Sunday Post #30: Post-Potter

Sunday PostI finished my re-read of the Harry Potter series late last night. I spent pretty much all day yesterday reading, which is something I haven’t done in a long time, and it felt great. I was reading on my Kindle, and I think I was about a fifth (or close to a fourth) of the way into Harry Potter and the Deathly Hallows when I picked up the book yesterday, and I just read it until I finished it. Every time I finish re-reading the books, I go into a little bit of a post-Potter funk and don’t quite know what to do with myself, so I re-read The Tales of Beedle the Bard. I find so much in those books each time I read them. I can say with certainty that they are my desert-island books. With Pottermore making some changes, I will be interesting to see what they come up with. They have discovered that most of the site’s users are not children, as they anticipated, but adults visiting the site for the extra encyclopedic information and backstory. As a result, they’ve decided to remove the games and interactive parts of the site and focus on the information. From what I understand, not everyone is happy about this, but since I was more interested in the new writing than brewing potions, fighting duels, or playing games, I’m welcoming the changes. I am a little sad they are dispensing with the House system. Proud Ravenclaw, here. Oh, and with that, I think they will be eliminating shopping for your wand. The part of the site I return to most often are the articles about wandlore. My wand is sycamore, phoenix feather core, 10¾ inches, hard.

== Task ==
According to the blog post above, why is Pottermore removing the games and interactive parts of its site?

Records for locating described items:
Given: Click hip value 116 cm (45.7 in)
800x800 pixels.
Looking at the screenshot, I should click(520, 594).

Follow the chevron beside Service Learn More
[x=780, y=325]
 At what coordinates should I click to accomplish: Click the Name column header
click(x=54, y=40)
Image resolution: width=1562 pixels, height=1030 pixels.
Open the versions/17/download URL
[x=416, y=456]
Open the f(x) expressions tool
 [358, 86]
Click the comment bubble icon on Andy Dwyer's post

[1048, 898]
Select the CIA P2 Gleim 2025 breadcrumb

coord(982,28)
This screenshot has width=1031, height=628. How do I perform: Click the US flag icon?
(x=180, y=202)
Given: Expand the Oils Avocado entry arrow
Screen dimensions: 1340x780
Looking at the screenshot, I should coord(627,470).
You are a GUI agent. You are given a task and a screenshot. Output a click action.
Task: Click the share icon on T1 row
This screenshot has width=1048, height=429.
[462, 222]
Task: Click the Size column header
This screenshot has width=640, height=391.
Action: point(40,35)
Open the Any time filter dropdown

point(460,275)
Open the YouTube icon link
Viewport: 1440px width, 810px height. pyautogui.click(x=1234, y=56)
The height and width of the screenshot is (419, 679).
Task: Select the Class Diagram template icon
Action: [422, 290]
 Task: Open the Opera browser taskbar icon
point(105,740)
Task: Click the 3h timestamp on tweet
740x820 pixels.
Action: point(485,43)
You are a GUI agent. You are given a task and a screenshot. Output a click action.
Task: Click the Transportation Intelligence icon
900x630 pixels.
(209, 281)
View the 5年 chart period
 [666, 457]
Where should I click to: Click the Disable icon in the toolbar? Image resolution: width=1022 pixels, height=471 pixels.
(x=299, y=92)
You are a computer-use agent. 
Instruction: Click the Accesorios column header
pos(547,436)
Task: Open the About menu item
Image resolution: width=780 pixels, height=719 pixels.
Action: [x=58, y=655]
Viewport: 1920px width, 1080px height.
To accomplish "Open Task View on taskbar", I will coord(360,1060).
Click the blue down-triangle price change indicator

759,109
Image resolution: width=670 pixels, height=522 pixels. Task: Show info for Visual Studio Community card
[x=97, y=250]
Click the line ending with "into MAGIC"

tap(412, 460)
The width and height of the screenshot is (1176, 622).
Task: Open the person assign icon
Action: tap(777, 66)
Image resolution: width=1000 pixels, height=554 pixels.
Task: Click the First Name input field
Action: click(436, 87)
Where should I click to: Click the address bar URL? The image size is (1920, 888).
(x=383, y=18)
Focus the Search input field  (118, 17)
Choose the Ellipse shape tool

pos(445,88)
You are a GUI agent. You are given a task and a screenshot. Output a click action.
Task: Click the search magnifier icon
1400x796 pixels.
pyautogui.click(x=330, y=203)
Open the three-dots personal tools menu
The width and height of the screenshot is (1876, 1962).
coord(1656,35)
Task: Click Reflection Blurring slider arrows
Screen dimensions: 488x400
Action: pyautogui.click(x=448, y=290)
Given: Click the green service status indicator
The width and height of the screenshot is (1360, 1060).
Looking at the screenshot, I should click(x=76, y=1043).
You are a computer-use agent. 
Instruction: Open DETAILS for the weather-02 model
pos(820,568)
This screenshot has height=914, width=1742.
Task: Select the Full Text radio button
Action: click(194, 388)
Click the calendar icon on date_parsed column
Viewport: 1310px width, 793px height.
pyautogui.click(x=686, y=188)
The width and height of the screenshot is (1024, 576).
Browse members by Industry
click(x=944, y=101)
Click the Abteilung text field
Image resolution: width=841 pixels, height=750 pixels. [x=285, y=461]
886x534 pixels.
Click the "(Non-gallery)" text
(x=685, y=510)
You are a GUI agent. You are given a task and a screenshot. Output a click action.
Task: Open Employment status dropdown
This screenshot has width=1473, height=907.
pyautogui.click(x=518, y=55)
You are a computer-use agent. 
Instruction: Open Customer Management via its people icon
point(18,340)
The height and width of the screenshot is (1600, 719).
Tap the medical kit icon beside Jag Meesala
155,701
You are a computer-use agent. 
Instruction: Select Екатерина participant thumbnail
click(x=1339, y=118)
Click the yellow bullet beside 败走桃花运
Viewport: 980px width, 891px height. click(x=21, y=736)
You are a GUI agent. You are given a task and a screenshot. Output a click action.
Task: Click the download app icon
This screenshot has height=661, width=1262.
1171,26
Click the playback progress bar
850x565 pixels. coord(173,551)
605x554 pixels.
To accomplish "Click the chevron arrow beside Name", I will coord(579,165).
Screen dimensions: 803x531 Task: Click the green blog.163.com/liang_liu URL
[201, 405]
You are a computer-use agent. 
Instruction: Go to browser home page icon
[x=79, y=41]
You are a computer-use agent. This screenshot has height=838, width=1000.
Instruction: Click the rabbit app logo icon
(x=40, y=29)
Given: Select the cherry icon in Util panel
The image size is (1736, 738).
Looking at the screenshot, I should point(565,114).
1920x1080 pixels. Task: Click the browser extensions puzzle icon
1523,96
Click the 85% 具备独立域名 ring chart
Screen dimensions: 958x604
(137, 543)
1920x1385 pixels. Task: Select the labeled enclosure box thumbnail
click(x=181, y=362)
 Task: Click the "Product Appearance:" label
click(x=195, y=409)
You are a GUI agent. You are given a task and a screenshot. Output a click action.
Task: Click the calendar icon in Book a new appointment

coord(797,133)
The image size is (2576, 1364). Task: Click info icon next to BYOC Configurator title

== Result of the task ==
Pottermore found that most of the site's users were adults coming for the extra encyclopedic information and backstory, not children as it had anticipated. It therefore decided to drop the games and interactive parts and focus on the information.